==== Text to read

Once you have a result object from `sp.stats.chi2_contingency`, you can inspect the expected cell counts with `res.expected_freq`, or calculate them yourself, which we'll do below.

Note that for smaller counts, you can use other tests instead of a chi-squared test. For example a Fisher's Exact Test (`sp.stats.fisher_exact()`). If you have fewer than 1000 samples, it is often recommended to use Fisher, since there are fewer assumptions that need to be checked. The downside is that Fisher is a conservative test, so it may not have the statistical *power* to find a significant effect where one exists, and that **for Python there is no well-tested version of Fisher for tables bigger than 2x2**.

> NOTE There are two widely performed chi-square tests. The test for *independence* (what we are doing here) can usually be arranged as a "contingency table". For two variables with two categories, this is a 2x2 table. For this kind of test, it is *much easier* to use `scipy.stats.chi2_contingency()`.

> A related test when comparing two frequency histograms is the chi-square test for goodness-of-fit, found as `scipy.stats.chisquare()`. Although it is possible to use that test to get the same result, there is a confusing process called "adjusting the degrees of freedom". We might talk about the goodness-of-fit test another time. For now, just remember which is the right API.

As an argument, we give the **table** derived from our dataset (using `pd.crosstab`). The argument `correction` is set to false, since the sample size is large enough. If `correction` is true, a so-called **continuity correction** is applied: Gries (pp. 170-171 and 184-185) recommends to do so only when the sample size is small (*n* <= 60). When the sample size is larger, no additional correction is required. Some statisticians (me) recommend *always* using Yates correction when it applies, which is **only for 2x2 contingency tables**. The worst thing that will happen is that your $p$-value will be a little too conservative, but for large samples the correction will make almost no difference. The default for this option in scipy is `True`

In [None]:
obs = pd.crosstab(chat.gender, chat.submission)

========
==== Records

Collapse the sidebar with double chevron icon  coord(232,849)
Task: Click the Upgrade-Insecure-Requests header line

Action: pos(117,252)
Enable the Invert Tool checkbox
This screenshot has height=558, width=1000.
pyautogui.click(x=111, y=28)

========

Problems ▸
A. Rewrite the chi-squared text from "Once you have" to "bigger than 2x2**.", changing "samples" to "observations".
B. Carry the chi-squared text on past its final line.
The entries after the text on chi-squared tests are separate material.

Task-by-task answers ▸
A.
Once you have a result object from `sp.stats.chi2_contingency`, you can inspect the expected cell counts with `res.expected_freq`, or calculate them yourself, which we'll do below.

Note that for smaller counts, you can use other tests instead of a chi-squared test. For example a Fisher's Exact Test (`sp.stats.fisher_exact()`). If you have fewer than 1000 observations, it is often recommended to use Fisher, since there are fewer assumptions that need to be checked. The downside is that Fisher is a conservative test, so it may not have the statistical *power* to find a significant effect where one exists, and that **for Python there is no well-tested version of Fisher for tables bigger than 2x2**.

B.
obs

In [None]:
res = sp.stats.chi2_contingency(obs, correction=False)
res

Okay, looking at the `expected_freq` property of the result object, expected cell counts are large enough!

Since all three assumptions are met, the results of the test are valid. 

In [None]:
print(
    f"Chi2 Result: Statistic: {res.statistic.round(4)}, Degrees of Freedom: {res.dof}, p-value:{res.pvalue.round(4)}"
)

> ##### Question:
> How to interpret this result?

> NOTE: The $p$-value for $\chi^2$ tests is *very* dependent on the degrees of freedom parameter. Our $\chi^2$ statistic (about 9) is very unlikely given one degree of freedom, but if you increased the degrees just a little it would not be significant. Below we have plotted the CDF for $\chi^2$ for a few different degrees of freedom. Note how for 1 (the correct parameter here) almost all of the probability mass is to the left (so the result is unlikely), but the cumulative mass at the same x-value for 9 degrees is only around 0.6.

In [None]:
# You won't be expected to reproduce anything like this, but it doesn't actually use many tricks you
# haven't learned :)

cols = list("123456789")
X = np.linspace(0, 10, 1000)
yvals = [sp.stats.chi2.cdf(X, dof) for dof in range(1, 10)]
wide_df = pd.DataFrame(dict(zip(cols, yvals)))
wide_df["xvals"] = X
long_df = wide_df.melt(["xvals"], var_name="dof")
sns.lineplot(long_df, x="xvals", y="value", hue="dof", linewidth=1)
plt.show()

## Measures of effect size

Since the chi-square value and the p-value are dependent on sample size, it is very wise to provide a measure of effect size too.

Start by calculating odds ratio. First, calculate the **odds** for female and male participants of submitting a large donation. You find all necessary input for calculating these odds in your crosstab.

In [None]:
obs

In [None]:
# odds of "large submission" when gender = male:
# (male_large) / (male_small)
odds_male = 241 / 426
print(odds_male)

# odds of "large submission" when gender = female
# (female_large) / (female_small)
odds_female = 316 / 401
print(odds_female)

Now calculate the **odds ratio**, i.e. odds_female / odds_male. Note that you can also calculate it the other way around (odds_male/odds_female). You either get a score between 0 and 1, or between 1 and +inf. Both scores are equivalent (they are each other's inverse). The closer both scores are to 1, the smaller the effect size, and the further away they are from 1, the larger the effect size.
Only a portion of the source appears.